** Work order **
When you reach the line with "You are a computer-use agent. The image" in the listing below, transcribe it and each line after it up to and including the line with "Screen dimensions: 793x624", exactly and with nothing else.

** Provided entries **
######
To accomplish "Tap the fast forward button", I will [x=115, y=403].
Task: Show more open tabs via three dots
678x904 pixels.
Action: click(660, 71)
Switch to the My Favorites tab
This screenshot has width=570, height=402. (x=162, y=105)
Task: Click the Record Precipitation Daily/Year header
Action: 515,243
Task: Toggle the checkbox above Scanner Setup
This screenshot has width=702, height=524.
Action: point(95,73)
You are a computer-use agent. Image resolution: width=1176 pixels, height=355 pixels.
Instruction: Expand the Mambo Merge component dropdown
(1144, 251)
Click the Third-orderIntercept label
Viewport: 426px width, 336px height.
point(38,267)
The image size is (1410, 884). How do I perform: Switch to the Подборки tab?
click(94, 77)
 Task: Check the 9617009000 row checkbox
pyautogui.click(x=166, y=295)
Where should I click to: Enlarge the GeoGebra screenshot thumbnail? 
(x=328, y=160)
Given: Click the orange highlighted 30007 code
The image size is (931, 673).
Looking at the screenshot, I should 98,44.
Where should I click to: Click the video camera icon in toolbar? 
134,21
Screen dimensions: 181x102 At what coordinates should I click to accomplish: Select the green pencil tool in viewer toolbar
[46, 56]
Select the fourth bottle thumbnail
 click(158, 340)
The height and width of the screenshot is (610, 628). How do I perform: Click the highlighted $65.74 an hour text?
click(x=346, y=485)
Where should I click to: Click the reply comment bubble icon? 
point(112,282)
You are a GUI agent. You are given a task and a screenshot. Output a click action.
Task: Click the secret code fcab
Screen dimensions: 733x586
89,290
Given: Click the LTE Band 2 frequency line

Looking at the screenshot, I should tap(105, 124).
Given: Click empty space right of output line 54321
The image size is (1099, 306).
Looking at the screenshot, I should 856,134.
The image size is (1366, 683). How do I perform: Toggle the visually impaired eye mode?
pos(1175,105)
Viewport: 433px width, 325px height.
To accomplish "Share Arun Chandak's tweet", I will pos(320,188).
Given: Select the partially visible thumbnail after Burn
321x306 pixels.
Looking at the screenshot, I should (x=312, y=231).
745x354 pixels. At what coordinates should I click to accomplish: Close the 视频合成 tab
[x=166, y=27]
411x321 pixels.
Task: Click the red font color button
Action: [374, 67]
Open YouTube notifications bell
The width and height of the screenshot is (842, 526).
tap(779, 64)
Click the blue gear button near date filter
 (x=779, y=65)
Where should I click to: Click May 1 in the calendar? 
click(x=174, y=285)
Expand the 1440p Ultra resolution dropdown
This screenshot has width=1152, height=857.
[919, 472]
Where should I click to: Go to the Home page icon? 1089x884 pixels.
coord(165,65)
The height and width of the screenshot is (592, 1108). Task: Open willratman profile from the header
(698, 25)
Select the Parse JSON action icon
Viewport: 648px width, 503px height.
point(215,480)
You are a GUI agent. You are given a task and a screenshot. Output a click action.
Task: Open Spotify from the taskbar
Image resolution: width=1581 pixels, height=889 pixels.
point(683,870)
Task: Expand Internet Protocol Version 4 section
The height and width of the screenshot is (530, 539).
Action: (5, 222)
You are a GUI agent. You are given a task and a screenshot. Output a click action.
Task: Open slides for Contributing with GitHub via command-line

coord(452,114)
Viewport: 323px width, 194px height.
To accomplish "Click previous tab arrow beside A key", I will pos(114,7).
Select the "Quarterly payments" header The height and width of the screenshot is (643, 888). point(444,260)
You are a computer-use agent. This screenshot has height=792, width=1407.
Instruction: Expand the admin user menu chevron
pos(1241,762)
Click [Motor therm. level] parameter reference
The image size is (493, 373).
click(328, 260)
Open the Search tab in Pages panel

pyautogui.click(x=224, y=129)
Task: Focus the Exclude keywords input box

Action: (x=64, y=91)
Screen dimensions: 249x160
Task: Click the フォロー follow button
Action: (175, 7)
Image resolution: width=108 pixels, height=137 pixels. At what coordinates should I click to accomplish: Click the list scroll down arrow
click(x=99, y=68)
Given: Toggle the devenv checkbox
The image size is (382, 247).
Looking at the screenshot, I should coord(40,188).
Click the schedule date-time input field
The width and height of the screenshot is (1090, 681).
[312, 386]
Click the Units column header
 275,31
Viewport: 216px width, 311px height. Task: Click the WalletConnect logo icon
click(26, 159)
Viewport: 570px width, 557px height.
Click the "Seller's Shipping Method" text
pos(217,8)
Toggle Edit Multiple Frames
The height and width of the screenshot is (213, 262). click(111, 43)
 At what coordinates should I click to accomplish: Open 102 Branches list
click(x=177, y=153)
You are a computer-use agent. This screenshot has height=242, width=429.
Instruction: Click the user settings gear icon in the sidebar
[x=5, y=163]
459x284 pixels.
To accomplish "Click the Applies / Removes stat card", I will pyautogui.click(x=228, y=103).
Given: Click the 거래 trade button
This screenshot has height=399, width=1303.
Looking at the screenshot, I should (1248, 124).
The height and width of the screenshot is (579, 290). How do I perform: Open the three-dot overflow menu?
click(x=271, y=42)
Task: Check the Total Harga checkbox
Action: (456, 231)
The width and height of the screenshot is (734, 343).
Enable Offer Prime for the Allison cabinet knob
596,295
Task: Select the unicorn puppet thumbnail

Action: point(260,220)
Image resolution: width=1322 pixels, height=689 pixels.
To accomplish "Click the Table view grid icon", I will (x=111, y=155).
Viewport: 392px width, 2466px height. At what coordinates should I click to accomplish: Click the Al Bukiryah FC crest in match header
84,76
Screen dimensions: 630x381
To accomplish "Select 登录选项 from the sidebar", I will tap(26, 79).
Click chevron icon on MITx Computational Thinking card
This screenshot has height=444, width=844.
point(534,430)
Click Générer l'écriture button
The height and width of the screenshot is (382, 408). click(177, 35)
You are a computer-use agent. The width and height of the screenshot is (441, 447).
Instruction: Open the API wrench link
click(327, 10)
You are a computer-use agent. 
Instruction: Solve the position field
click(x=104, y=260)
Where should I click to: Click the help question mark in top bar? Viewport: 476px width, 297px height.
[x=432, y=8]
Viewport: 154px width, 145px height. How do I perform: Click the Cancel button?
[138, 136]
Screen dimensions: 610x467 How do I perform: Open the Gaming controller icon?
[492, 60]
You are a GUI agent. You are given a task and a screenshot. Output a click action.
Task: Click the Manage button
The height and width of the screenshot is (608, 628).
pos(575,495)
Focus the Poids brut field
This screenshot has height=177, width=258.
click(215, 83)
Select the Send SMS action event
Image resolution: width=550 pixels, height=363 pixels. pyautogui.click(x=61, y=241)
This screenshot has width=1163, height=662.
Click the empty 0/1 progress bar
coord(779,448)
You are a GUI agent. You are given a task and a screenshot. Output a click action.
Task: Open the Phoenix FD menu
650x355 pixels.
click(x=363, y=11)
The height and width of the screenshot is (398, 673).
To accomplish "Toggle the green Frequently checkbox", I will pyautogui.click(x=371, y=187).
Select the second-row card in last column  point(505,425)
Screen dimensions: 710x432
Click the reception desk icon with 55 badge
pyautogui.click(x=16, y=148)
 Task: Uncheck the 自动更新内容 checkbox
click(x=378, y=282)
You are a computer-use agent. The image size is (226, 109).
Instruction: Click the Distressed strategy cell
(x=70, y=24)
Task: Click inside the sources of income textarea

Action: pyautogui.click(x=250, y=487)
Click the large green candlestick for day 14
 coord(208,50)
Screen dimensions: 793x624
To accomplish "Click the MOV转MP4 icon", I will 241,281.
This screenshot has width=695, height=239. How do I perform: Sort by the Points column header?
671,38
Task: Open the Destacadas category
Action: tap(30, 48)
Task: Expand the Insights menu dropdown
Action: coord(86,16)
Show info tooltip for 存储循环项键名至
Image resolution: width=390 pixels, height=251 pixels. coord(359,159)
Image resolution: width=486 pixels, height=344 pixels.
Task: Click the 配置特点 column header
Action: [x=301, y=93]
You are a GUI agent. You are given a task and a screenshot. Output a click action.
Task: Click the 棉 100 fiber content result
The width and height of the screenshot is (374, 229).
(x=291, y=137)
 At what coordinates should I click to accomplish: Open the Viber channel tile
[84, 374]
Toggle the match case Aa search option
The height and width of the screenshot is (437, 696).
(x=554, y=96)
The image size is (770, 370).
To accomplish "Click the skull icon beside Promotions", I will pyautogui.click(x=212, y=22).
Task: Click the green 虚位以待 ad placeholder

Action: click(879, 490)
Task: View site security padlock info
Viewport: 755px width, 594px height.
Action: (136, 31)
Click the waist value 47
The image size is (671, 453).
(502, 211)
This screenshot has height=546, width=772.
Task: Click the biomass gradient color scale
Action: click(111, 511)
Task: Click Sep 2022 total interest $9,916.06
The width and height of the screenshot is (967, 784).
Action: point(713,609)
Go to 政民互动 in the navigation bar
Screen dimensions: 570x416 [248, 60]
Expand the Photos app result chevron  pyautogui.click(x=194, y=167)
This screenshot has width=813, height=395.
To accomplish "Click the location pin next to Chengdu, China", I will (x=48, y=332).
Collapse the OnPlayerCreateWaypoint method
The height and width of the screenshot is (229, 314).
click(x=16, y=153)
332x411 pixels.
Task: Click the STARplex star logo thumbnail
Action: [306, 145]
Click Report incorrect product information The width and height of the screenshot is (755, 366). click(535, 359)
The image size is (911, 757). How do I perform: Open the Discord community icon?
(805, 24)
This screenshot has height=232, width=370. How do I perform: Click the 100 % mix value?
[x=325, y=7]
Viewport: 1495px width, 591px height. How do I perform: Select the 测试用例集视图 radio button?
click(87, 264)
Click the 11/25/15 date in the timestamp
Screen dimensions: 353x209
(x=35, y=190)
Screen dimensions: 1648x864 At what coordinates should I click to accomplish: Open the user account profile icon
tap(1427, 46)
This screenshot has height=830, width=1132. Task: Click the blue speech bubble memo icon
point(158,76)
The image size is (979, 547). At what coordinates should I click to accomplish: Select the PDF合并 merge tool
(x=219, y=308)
######
** Solution to this problem **
You are a computer-use agent. The image size is (226, 109).
Instruction: Click the Distressed strategy cell
(x=70, y=24)
Task: Click inside the sources of income textarea

Action: pyautogui.click(x=250, y=487)
Click the large green candlestick for day 14
 coord(208,50)
Screen dimensions: 793x624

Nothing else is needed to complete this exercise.